Mo, 20. November 2017

Heilsames Reiten

17.08.2016 08:40

Pferdestärken fürs Leben bei Conny Wernitznig

Conny Wernitznig (50) hatte früher Angst vor Pferden. Bis "Gianni" in ihr Leben trat: "Es hat gleich gefunkt zwischen uns", sagt die Freistädterin über ihren siebenjährigen Wallach.
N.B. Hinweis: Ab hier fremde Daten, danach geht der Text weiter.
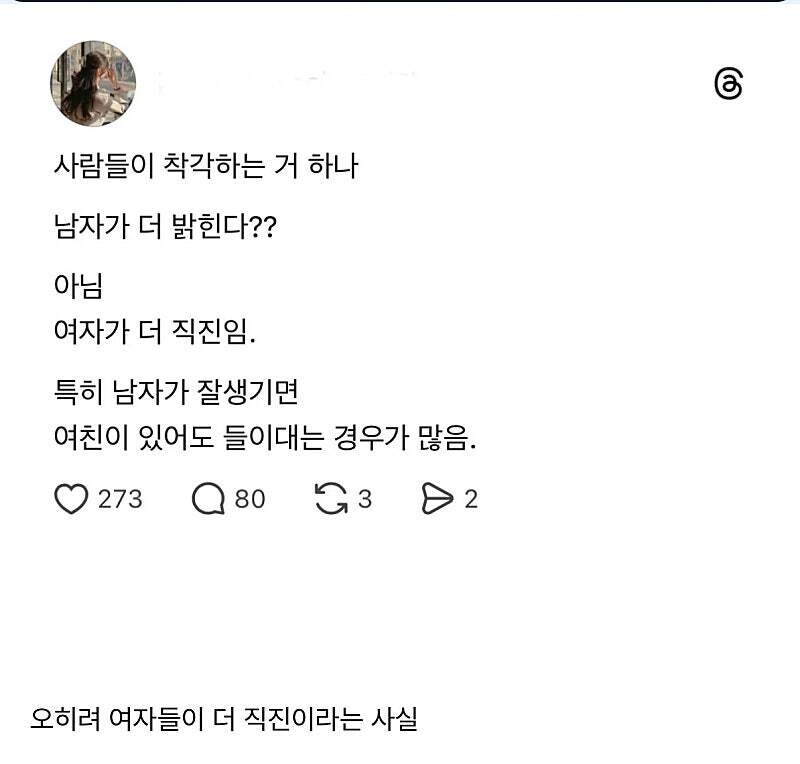
Task: Click the caption "오히려 여자들이 더 직진이라는 사실"
Action: point(224,718)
Das Pferd ist heute ihr bester Tierfreund und Co-Trainer in der Arbeit rund um Persönlichkeitsentwicklung.

Ein Stall nahe Freistadt, dem eine großzügige Halle angebaut ist, wird zum "Therapie-Platz". Hier setzt Wernitznig, die hauptberuflich als Geschäftsführerin beim "Mühlviertler Kernland" tätig ist, Kinder mit Downsyndrom oder auch Autisten in den Sattel.

Selbstbewusstsein für den Alltag
"Menschen, die ansonsten gehandicapt sind, erleben plötzlich: Ich bin der Chef! Ich kann Verantwortung übernehmen", erklärt sie die Wirksamkeit dieser Begegnung mit dem Pferd. Schon beim Striegeln kommen sich Mensch und Tier näher. Das erzeugt ein neues Selbstbewusstsein, das im Alltag weiterhilft. Die Kinder nehmen Pferdestärken fürs Leben mit.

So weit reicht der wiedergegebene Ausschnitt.